江咏念挥挥手:“你太小瞧我了,真的害怕是不会尖叫的,我尖叫那是玩得尽兴的反应。”
“哦~好,那希望你今天也能玩得尽兴。”解见意味深长地点点头,顺手往后递过去两盒草莓。
薄靳川前几天不知发什么神经,估计是喝醉酒了,半夜突然打电话过来撒娇说自己没人陪,空虚寂寞冷,此刻正坐在酒吧门前发呆。
解见心道:您花花公子哥哪可能没人陪,想在我这棵树上吊死大大方方承认不就好了,非要撒些拙劣的谎搞得两个人都难受。
于是他在电话里调侃:“还不是自己作出来这样。”
他原以为薄靳川会如往常那般,没心没肺地开玩笑,说句“那怎么了,你兜着我不就好了”。
然而他并没有听到心里想的那句话,对方是真的心情不好,也是真的孤独,用于示人的面具都不愿意戴了。
薄靳川在那头沉闷地苦笑,低下头吸了吸鼻子,淡淡地说了句:“嗯,那求你心疼心疼我吧。”
就像是妥协着认栽。
最后还真成了解见心疼,便让他把家里那辆六座车开出来。
“你这是要把我当司机?”
“你也可以选择不干,现在就从驾驶座上滚下来,当我租了你这车一天。”解见没好气地回答。
说罢,他打开驾驶座的车门,佯装要爬上去。
果不其然,薄靳川急忙把人拦住,嬉皮笑脸道:“我挺喜欢当司机的,别累着你,上副驾驶去。”
“……”
“怎么不动?”
解见想下车从前边绕到副驾驶去,然而身后的人一动不动,跟堵墙似的堵在车门那。他转头恶狠狠地瞪,对方也只是装傻充愣。
他懒得和薄靳川争辩,在心里循环着:不要生气,不要生气,他是傻子,傻子最近心情不好。
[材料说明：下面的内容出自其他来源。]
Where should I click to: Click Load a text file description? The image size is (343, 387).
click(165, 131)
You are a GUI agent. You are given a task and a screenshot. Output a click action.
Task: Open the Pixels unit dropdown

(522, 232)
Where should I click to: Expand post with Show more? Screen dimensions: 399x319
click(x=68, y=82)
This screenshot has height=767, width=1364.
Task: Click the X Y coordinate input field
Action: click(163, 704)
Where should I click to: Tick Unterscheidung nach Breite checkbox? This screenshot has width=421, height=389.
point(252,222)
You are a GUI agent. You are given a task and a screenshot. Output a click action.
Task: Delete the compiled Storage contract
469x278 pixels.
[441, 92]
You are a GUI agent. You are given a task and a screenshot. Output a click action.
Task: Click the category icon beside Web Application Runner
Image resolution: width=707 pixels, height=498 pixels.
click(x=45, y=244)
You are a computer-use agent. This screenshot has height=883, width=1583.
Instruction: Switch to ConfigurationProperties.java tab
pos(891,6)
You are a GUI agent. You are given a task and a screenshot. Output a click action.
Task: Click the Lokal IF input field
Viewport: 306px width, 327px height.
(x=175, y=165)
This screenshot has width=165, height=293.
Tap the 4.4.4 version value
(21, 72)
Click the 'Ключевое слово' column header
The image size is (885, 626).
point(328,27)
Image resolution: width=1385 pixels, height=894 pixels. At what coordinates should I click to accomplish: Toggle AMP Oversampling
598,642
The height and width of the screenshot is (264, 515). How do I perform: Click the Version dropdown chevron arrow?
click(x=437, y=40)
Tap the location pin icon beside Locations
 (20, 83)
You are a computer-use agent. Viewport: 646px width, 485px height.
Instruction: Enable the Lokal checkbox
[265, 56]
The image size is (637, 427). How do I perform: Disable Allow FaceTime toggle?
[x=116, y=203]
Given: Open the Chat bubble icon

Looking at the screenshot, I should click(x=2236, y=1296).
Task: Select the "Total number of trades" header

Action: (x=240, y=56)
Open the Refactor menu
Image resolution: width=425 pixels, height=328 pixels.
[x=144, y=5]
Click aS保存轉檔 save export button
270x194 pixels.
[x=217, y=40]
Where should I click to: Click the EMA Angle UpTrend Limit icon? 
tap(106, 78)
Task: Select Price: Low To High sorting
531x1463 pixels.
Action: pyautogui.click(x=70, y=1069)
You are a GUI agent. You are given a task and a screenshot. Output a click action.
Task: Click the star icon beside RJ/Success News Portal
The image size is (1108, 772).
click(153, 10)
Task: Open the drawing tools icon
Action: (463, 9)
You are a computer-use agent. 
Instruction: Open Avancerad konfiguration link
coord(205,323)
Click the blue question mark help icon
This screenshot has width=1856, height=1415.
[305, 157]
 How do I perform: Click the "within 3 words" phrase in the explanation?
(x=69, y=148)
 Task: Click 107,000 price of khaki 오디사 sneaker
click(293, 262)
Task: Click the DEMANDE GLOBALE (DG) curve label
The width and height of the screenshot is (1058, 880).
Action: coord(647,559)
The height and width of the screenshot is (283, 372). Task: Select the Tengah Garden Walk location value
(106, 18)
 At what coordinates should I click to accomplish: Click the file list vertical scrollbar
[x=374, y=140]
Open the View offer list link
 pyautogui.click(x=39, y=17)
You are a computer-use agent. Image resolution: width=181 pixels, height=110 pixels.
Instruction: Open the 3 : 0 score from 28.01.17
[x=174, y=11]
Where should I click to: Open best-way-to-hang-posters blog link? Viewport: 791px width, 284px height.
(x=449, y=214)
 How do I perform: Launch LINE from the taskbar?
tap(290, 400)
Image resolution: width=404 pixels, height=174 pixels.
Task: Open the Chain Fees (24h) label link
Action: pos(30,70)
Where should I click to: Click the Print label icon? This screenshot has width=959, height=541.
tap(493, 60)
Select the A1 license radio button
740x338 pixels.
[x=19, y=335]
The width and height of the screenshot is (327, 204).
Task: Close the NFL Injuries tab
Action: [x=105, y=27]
无法,他只能手脚并用爬到副驾座椅上,一米八多长手长脚的,难受就算了,好像还被薄靳川摸了把屁股。
他当时差点一脚蹬过去让薄靳川断子绝孙……虽然说这家伙本来也不会有子孙。
想到这,解见忍不住往他那边瞥。开着车的薄靳川挺正经的,什么表情都没有,看上去莫名凶了些。
余光觉察到他的视线,薄靳川轻声问怎么了。
“没,就想问你要不要吃草莓。”
“要。”
于是解见伸手把草莓递过去。
他本意是想让薄靳川自己接过喂嘴里,没想到对方直接抵着他的手腕抬高了些许,就着他的手把草莓吃进嘴里。
指尖似乎触碰到了什么又热又软的东西,很像之前在猫咖里被小猫舔手指,就是没有倒刺的触感,因而更加湿滑柔软。
猫咖里的小猫接近他,单纯是为了他手上的猫条,可薄靳川接近他,似乎没有任何目的。
“你!”解见的手像是触电一般缩了回来,他诧异地瞪着薄靳川,胸膛起伏,生闷气了好一阵。
薄靳川也冷着脸瞪他,仿佛对他的反应极不满意。
江咏念意味深长地看着他俩傻笑,无暇顾及身旁的陈凛珩,后者早已仰着头进入梦乡。
最后排的两位并不关心前面发生了什么。
在车上,闻人晏枭只要不开车就想睡觉。这会儿身边有途凝蛰,他干脆侧着身子躺在对方腿上,再腾出一只手和对方十指相扣。
途凝蛰空出来的那只手搭在他头上,时不时揉捏两下,手法让人挺舒服的,弄得闻人晏枭很快就睡着了。意识飘远,扣着的手也就松了些许,即将脱离时再被途凝蛰握紧。
不知过了多久,车辆驶入停车场。
途凝蛰刚也眯了会儿,但没睡着,待汽车停稳,他轻轻地抖了两下腿把闻人晏枭叫醒。
不知为何,看着对方睡眼惺忪的模样,途凝蛰笑得温柔,声音也跟着放缓:“醒醒,要爬山了。”
得亏解见离得远而且注意力不在他们身上,否则要是被他听到这话,指不定恶心得刚吃的草莓全吐出来。
蹦极点在接近山顶的地方,高度达百米,主动跳下跳台如同拥抱万丈深渊,本质是和内心深处近乎生理本能的恐惧博弈。
光是想到这,陈凛珩爬山的脚步都有些打颤,但所谓死要面子活受罪,更别提他喜欢的女孩还在场,临阵脱逃也太逊了……他愣是一声不吭地往上爬,出了一身的冷汗。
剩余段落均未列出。